>>>>
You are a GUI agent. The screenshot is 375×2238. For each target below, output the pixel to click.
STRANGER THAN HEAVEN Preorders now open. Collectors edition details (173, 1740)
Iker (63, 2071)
<<<<
>>>>
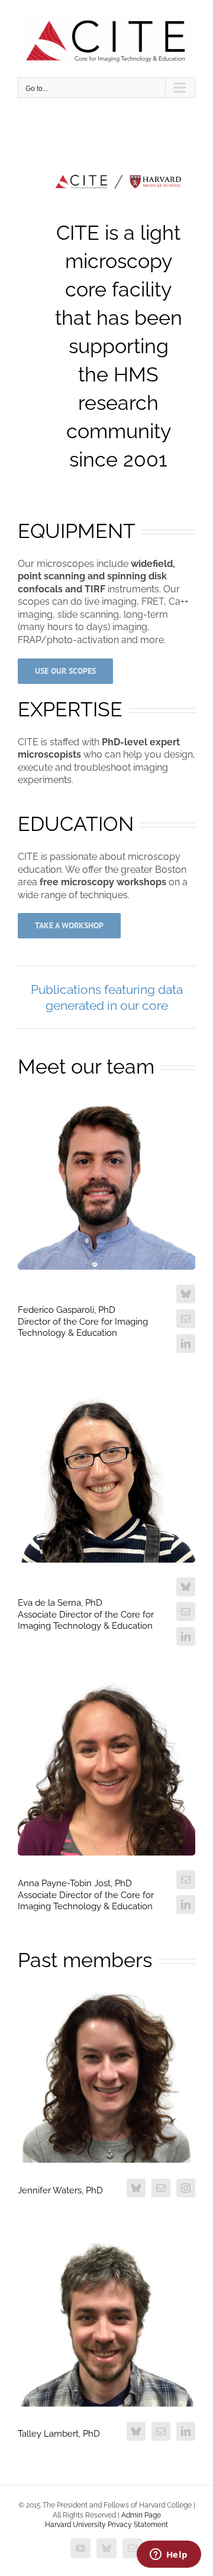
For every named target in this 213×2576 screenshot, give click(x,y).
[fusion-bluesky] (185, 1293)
<<<<
# [Task goal]
Find each line in the listing above that contains "screenshot", and copy that line.

# [Solution to this problem]
You are a GUI agent. The screenshot is 375×2238. For each target below, output the pixel to click.
For every named target in this 213×2576 screenshot, give click(x,y).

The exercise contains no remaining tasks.